## Source passage:
Anger is a normal human emotion that we all experience. Angry reactions come from many places: fatigue, embarrassment, frustration, rejection, or when old memories get triggered or we see someone being hurt. Anger has an internal biochemical component and a behavioral component. When we are threatened, our fight or flight system is automatically activated. The body responds biochemically; adrenaline is pumped into our bloodstream, muscles tense, breathing accelerates, heart rate and blood pressure increase, pupils dilate, and palms sweat. These and many other sensations are felt throughout the body, and they are impossible to ignore.

People who struggle with anger often feel that they cannot control themselves. This happens because these internal biochemical reactions are involuntary. What is happening inside the body is, for the most part, beyond our control, but how we choose to respond to these feelings behaviorally is voluntary. We can choose our outward expression of anger, but we must learn to do so appropriately. Anger is an emotion, and aggression is a behavior, one that is usually intended to cause harm. We may not be able to control our emotions, but we are always responsible for our behavior.

## Information supplied:
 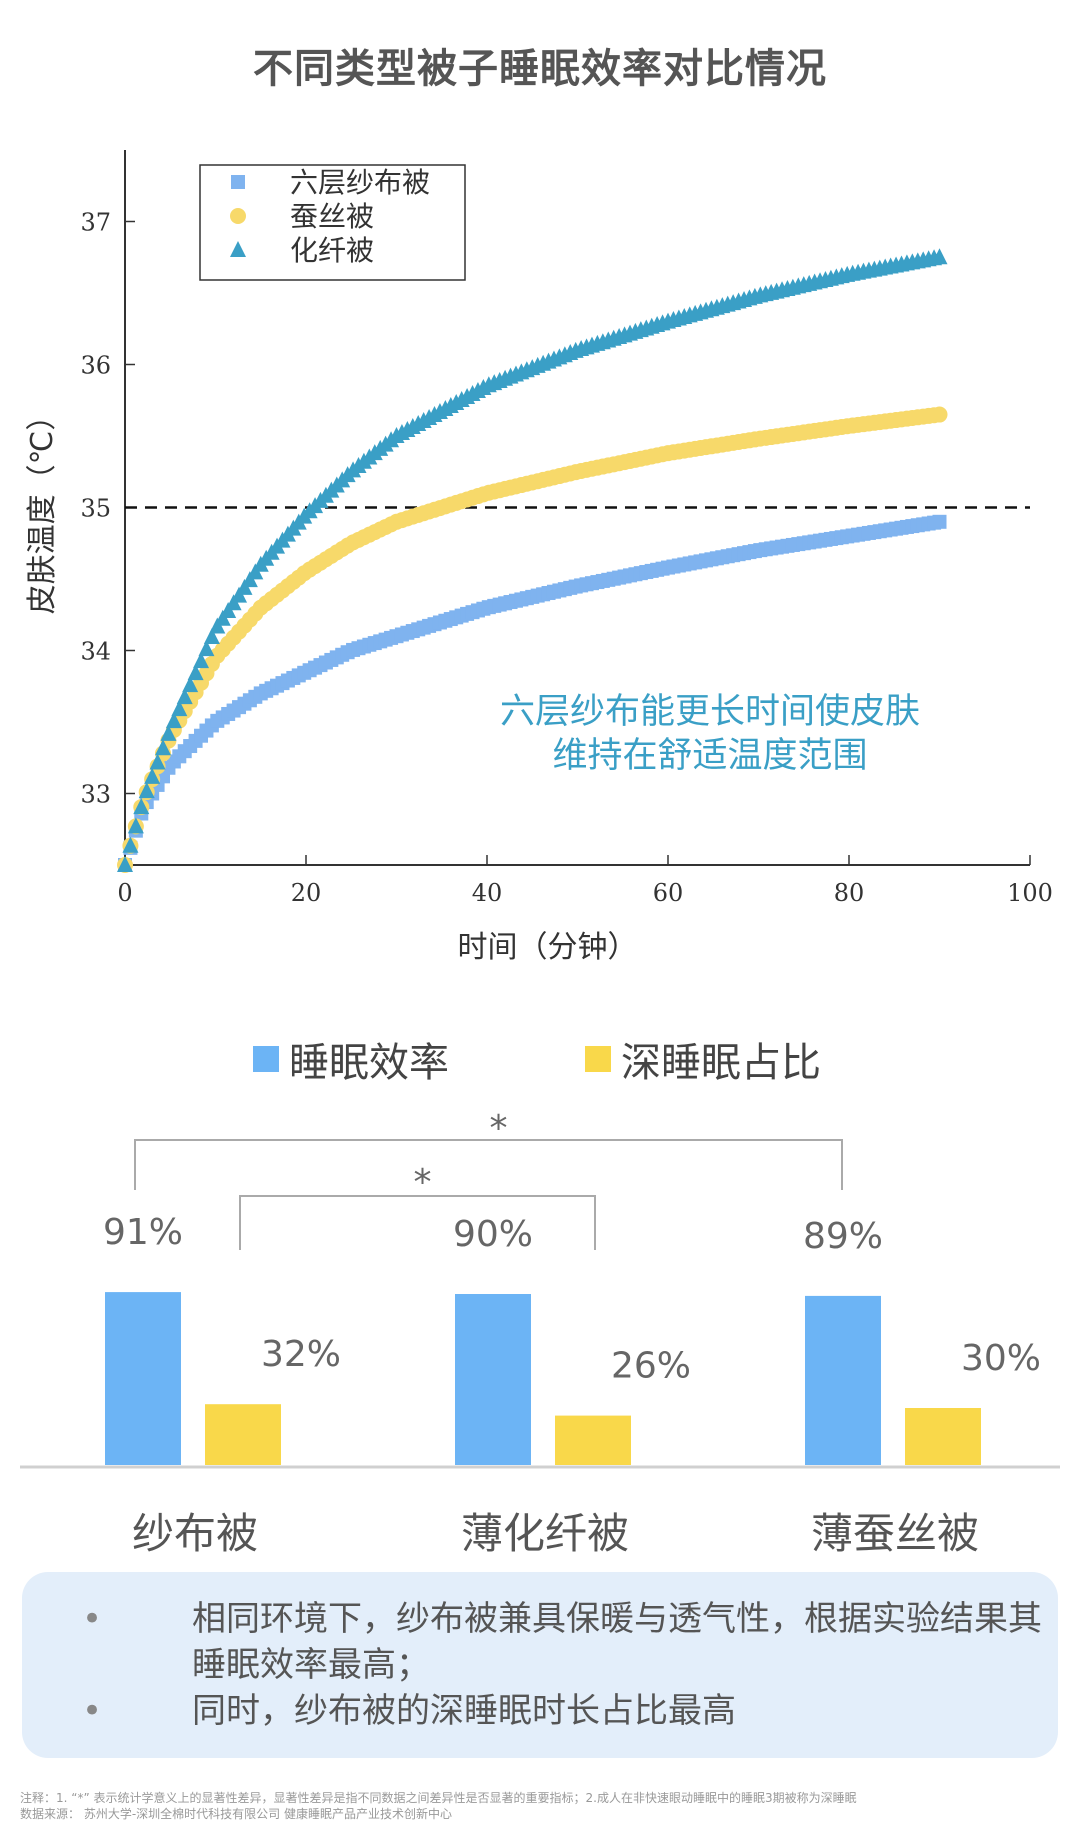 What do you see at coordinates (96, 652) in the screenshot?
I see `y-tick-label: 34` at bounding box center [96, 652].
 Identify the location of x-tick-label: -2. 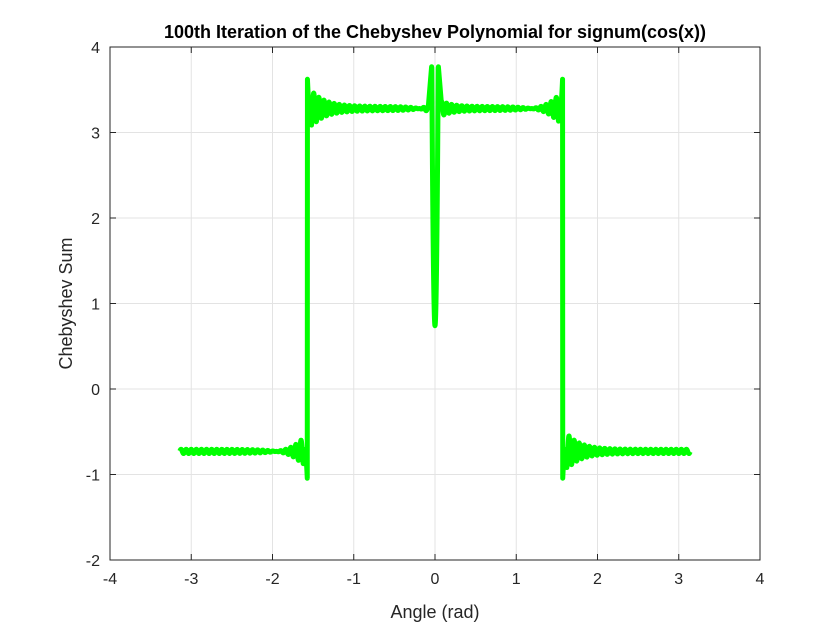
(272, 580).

## Things to do:
A) Answer these questions from the text on anger:
(i) What does the text say is pumped into the bloodstream when the body responds to a threat?
(ii) Which part of our reaction to anger does the text call voluntary?
(iii) How does the text distinguish anger from aggression?
B) Please resume the text on anger, picking up after its last sentence.
The data here comes from a different source than the text on anger.

## Answers to each task:
A)
(i) Adrenaline.
(ii) How we choose to respond to the feelings behaviorally, that is, our outward expression of anger.
(iii) Anger is an emotion, while aggression is a behavior that is usually intended to cause harm.

B)
The stress response is activated with the perception of a threat. Perceptions are often influenced by attitudes or judgments. If you can resolve the threat either cognitively or by calming your body, your system becomes regulated. When you cannot resolve the threat, you become dysregulated, and you experience emotions like anger, rage, or fear. What you are feeling is the automatic internal fight or flight physiology. The story or narrative you make about these feelings defines the emotion you experience. If you identify these feelings as anger, you are effectively predicting that you are going to act out in some way. Based on past experience, you have acted out when you felt this way. Saying “I am angry” sets you up to act in a particular way. If you change the narrative, this will change the outward way you deal with these feelings.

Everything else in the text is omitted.